╭─ Recorded data
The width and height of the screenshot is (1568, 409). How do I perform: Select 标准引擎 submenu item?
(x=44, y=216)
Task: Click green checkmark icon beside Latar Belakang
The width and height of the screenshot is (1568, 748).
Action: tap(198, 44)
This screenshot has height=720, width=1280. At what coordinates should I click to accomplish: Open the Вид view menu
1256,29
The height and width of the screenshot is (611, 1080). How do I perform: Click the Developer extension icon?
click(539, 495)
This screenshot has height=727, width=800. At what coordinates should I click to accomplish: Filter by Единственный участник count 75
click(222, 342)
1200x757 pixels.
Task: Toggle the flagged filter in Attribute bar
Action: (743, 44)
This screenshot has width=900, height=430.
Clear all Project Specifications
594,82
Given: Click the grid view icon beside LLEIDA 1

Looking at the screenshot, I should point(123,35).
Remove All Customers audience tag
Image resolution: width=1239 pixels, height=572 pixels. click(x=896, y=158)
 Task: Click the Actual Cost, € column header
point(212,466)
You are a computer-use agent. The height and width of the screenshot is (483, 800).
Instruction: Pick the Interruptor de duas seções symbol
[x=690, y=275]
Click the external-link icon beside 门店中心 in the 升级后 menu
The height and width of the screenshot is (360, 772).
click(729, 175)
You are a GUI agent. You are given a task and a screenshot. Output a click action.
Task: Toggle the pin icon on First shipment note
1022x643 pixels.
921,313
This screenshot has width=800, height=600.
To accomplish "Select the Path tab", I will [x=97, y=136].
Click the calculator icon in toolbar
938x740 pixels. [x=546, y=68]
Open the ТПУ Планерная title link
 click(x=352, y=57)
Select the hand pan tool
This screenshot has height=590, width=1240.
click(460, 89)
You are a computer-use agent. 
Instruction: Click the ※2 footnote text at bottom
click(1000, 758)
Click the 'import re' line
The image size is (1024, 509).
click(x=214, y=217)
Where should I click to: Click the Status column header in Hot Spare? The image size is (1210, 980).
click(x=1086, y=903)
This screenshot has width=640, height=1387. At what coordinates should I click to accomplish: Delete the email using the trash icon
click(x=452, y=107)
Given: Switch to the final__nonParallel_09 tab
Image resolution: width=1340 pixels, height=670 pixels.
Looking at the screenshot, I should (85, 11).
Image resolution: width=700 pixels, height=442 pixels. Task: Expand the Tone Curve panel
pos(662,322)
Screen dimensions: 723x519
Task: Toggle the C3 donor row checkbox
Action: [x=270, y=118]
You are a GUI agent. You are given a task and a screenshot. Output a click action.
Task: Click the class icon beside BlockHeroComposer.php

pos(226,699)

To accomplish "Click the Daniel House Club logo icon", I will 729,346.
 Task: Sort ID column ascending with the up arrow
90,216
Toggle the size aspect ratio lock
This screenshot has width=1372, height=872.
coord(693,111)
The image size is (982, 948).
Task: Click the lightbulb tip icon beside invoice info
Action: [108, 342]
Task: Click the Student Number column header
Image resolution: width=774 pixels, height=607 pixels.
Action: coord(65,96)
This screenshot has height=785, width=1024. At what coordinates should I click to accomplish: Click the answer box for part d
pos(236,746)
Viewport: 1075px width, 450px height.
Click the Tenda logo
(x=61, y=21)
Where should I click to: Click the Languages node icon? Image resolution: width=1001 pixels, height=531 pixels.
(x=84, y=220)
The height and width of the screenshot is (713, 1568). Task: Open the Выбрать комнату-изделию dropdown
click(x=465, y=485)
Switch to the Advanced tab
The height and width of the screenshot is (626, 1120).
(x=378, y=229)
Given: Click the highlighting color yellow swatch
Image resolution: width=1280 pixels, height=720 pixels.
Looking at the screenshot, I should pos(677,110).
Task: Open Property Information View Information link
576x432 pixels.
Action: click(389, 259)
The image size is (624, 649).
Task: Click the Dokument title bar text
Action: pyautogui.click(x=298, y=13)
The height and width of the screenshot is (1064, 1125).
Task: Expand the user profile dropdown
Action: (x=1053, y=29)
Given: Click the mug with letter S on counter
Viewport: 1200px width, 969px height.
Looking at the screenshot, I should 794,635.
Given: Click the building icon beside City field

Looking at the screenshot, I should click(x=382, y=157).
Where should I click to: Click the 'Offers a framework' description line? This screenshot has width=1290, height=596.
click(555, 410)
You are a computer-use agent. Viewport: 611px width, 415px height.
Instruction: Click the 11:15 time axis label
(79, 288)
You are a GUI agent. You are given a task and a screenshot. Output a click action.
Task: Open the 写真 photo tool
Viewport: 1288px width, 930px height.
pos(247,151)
╰─
For the lines above, output exactly those from the line containing "This screenshot has height=720, width=1280." through the line containing "This screenshot has width=900, height=430.", and skip the others.

### Reply
This screenshot has height=720, width=1280. At what coordinates should I click to accomplish: Open the Вид view menu
1256,29
The height and width of the screenshot is (611, 1080). How do I perform: Click the Developer extension icon?
click(539, 495)
This screenshot has height=727, width=800. At what coordinates should I click to accomplish: Filter by Единственный участник count 75
click(222, 342)
1200x757 pixels.
Task: Toggle the flagged filter in Attribute bar
Action: (743, 44)
This screenshot has width=900, height=430.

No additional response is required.